Cuando un hombre sorprende a un animal, o a la inversa, el recorrido de su mirada excluye momentánea­mente todo lo demás. Fue algo así, con la diferencia de que entre el animal y el hombre suele darse una igualdad de presencia, y allí yo era consciente de una desigualda­d. Estaba menos presente que el rincón de paisaje que me observaba.

Los tres perales tomaron otra forma. Todas y cada una de la articulaci­ones de sus ramas se hicieron visibles; podía distinguir cómo se movía cada hoja (Durante toda la tarde, el viento norte y el viento sur habían estado desafiándo­se con unas brisas suaves, breves, apenas más largas que un suspiro). La tierra bajo los perales también había cambiado.

Antes de conocerte no hubiera sido capaz de dar un nombre a la transforma­ción que estaba teniendo lugar. Hoy, cuando ya soy casi un viejo, puedo ponerle nombre: la fusión del amor.

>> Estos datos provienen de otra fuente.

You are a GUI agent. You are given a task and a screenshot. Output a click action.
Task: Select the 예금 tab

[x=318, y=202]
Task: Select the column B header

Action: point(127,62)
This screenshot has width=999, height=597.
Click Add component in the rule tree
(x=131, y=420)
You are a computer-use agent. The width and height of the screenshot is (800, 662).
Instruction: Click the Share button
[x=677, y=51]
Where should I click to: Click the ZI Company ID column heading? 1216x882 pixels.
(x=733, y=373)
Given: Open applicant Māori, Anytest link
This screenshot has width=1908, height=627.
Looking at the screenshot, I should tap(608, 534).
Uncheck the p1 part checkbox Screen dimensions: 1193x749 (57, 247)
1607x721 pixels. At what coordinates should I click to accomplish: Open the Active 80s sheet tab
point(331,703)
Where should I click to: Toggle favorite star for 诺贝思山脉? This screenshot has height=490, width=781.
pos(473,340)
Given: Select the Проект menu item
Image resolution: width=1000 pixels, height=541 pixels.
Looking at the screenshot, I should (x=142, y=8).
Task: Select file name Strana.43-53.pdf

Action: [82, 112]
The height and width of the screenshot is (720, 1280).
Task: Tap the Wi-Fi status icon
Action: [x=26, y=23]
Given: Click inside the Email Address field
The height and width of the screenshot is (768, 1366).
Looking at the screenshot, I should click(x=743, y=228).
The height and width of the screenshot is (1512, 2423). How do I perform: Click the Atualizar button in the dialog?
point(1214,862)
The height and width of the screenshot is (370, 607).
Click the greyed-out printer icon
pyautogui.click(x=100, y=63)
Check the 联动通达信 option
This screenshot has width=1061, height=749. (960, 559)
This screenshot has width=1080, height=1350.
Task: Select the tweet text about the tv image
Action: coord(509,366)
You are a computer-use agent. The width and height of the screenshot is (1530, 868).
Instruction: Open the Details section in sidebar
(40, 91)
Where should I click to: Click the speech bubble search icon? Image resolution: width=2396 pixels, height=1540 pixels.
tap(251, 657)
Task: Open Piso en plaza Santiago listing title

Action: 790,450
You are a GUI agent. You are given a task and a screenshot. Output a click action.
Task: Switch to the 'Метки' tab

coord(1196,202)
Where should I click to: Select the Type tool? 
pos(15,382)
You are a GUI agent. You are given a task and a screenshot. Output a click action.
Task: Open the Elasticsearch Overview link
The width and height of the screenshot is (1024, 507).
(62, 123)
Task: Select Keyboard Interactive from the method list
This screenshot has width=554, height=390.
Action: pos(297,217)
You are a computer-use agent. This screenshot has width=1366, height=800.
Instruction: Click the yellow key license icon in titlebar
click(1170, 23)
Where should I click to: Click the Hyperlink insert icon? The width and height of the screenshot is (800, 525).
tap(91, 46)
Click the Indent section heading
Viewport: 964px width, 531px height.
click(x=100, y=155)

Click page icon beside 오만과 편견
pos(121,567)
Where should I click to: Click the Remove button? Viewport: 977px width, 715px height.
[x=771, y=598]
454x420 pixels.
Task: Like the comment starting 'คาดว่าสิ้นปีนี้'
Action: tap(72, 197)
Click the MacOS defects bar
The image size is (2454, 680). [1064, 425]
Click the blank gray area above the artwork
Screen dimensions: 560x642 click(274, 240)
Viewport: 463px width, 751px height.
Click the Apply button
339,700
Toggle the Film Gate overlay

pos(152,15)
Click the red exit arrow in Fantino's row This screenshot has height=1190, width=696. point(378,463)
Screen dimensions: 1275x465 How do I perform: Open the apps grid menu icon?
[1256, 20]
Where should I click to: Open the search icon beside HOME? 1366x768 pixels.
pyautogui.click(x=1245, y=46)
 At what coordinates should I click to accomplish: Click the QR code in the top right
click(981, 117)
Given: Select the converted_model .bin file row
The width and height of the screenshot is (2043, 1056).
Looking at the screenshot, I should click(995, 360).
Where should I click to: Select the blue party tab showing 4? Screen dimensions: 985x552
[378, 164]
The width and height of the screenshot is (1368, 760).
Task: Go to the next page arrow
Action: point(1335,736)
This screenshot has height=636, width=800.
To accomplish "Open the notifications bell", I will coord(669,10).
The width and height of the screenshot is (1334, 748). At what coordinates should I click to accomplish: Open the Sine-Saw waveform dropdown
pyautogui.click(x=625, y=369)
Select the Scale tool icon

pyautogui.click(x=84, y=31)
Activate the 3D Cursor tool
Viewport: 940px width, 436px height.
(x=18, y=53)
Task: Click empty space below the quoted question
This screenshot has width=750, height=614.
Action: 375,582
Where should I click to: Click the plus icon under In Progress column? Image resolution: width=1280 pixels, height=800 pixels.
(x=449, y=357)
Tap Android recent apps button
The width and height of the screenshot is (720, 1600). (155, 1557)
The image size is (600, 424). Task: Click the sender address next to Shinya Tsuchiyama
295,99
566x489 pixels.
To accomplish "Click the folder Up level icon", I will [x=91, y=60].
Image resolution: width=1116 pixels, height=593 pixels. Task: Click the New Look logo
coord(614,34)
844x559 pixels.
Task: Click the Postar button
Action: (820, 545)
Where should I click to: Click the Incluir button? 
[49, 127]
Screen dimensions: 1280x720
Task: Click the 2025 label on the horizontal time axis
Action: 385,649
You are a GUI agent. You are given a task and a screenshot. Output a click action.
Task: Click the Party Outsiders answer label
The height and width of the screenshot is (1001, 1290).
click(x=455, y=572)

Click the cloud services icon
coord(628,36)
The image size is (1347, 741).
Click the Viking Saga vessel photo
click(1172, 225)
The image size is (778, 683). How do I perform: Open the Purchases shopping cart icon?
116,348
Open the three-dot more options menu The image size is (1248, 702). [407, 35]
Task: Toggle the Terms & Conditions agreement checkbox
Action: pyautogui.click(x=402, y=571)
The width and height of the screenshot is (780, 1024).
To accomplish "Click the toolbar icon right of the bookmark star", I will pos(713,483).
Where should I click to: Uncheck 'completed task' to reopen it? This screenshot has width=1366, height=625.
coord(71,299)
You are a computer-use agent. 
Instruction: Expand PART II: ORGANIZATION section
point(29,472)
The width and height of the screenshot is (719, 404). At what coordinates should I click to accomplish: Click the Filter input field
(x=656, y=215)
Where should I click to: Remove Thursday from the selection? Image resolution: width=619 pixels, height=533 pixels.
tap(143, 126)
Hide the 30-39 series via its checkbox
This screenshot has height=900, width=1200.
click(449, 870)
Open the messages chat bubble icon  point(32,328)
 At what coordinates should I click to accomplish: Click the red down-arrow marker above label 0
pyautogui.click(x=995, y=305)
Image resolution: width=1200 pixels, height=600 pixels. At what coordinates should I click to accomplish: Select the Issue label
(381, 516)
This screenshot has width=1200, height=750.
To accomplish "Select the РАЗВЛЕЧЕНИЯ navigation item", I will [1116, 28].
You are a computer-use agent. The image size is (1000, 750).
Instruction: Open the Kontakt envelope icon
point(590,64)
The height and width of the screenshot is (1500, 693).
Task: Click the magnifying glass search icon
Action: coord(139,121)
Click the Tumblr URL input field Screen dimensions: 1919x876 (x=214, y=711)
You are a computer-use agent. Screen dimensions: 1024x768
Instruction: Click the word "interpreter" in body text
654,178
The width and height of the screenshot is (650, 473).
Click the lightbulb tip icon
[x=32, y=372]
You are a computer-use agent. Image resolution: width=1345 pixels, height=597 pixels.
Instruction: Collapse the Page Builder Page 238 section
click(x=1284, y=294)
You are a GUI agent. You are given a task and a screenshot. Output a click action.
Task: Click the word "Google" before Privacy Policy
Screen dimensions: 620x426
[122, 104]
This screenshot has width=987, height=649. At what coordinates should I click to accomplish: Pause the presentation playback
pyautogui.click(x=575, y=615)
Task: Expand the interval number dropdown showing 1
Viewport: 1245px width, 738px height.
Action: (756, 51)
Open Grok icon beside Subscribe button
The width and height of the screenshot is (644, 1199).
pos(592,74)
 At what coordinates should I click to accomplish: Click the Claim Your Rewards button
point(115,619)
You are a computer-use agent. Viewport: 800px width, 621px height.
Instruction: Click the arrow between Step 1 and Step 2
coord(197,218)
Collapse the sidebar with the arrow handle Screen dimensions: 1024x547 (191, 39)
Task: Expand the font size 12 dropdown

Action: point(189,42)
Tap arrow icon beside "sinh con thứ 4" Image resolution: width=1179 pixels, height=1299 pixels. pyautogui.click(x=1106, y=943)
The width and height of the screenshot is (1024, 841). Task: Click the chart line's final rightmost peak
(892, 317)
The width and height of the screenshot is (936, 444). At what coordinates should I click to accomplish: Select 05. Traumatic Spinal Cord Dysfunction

Todas las cosas empezaron a moverse. Los tres perales, el cerro en el que estaban, el otro lado del valle, los campos segados, los bosques. Las montañas se hicieron más altas, los árboles y los cultivos, más próximos. Todo lo visible avanzaba hacia mí. No, todo se acercaba al lugar en donde había estado, porque yo había dejado de estar allí. Estaba en todas partes, tanto en el bosque, al otro lado del valle, como en el peral seco; tanto en la ladera de la montaña, como en el prado donde estaba rastilland­o heno.